(Saved entries)
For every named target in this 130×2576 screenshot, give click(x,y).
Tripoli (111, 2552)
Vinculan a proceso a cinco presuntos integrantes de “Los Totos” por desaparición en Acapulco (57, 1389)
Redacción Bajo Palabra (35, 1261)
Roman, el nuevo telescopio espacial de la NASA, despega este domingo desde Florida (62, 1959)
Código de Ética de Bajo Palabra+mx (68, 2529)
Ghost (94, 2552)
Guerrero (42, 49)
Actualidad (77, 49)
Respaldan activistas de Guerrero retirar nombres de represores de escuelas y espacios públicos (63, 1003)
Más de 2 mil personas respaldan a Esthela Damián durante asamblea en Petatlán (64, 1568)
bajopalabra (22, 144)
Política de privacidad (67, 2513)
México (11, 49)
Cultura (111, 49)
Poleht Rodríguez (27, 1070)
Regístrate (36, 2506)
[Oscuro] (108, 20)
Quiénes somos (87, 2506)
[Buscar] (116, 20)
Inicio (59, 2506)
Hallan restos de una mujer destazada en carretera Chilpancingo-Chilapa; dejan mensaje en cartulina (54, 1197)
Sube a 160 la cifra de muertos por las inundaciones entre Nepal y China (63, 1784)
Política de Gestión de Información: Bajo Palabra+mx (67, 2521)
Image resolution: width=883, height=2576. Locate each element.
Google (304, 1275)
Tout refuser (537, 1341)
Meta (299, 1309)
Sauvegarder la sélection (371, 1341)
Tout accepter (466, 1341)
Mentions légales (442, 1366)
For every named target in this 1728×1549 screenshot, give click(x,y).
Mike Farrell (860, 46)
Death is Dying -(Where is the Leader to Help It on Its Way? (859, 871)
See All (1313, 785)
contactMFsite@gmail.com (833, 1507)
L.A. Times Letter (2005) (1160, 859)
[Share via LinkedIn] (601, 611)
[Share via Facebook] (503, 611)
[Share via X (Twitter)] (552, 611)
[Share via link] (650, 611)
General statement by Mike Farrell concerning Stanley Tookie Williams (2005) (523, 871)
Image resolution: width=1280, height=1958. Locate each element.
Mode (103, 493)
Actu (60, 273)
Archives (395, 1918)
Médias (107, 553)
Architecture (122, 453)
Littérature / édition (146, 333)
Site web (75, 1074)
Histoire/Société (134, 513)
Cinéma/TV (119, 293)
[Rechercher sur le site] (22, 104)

* **YOUR TASK**: Take the entries and print them exactly. Keep every line.

* **RESPONSE TO THIS TASK**:
For every named target in this 130×2576 screenshot, give click(x,y).
Tripoli (111, 2552)
Vinculan a proceso a cinco presuntos integrantes de “Los Totos” por desaparición en Acapulco (57, 1389)
Redacción Bajo Palabra (35, 1261)
Roman, el nuevo telescopio espacial de la NASA, despega este domingo desde Florida (62, 1959)
Código de Ética de Bajo Palabra+mx (68, 2529)
Ghost (94, 2552)
Guerrero (42, 49)
Actualidad (77, 49)
Respaldan activistas de Guerrero retirar nombres de represores de escuelas y espacios públicos (63, 1003)
Más de 2 mil personas respaldan a Esthela Damián durante asamblea en Petatlán (64, 1568)
bajopalabra (22, 144)
Política de privacidad (67, 2513)
México (11, 49)
Cultura (111, 49)
Poleht Rodríguez (27, 1070)
Regístrate (36, 2506)
[Oscuro] (108, 20)
Quiénes somos (87, 2506)
[Buscar] (116, 20)
Inicio (59, 2506)
Hallan restos de una mujer destazada en carretera Chilpancingo-Chilapa; dejan mensaje en cartulina (54, 1197)
Sube a 160 la cifra de muertos por las inundaciones entre Nepal y China (63, 1784)
Política de Gestión de Información: Bajo Palabra+mx (67, 2521)
Image resolution: width=883, height=2576. Locate each element.
Google (304, 1275)
Tout refuser (537, 1341)
Meta (299, 1309)
Sauvegarder la sélection (371, 1341)
Tout accepter (466, 1341)
Mentions légales (442, 1366)
For every named target in this 1728×1549 screenshot, give click(x,y).
Mike Farrell (860, 46)
Death is Dying -(Where is the Leader to Help It on Its Way? (859, 871)
See All (1313, 785)
contactMFsite@gmail.com (833, 1507)
L.A. Times Letter (2005) (1160, 859)
[Share via LinkedIn] (601, 611)
[Share via Facebook] (503, 611)
[Share via X (Twitter)] (552, 611)
[Share via link] (650, 611)
General statement by Mike Farrell concerning Stanley Tookie Williams (2005) (523, 871)
Image resolution: width=1280, height=1958. Locate each element.
Mode (103, 493)
Actu (60, 273)
Archives (395, 1918)
Médias (107, 553)
Architecture (122, 453)
Littérature / édition (146, 333)
Site web (75, 1074)
Histoire/Société (134, 513)
Cinéma/TV (119, 293)
[Rechercher sur le site] (22, 104)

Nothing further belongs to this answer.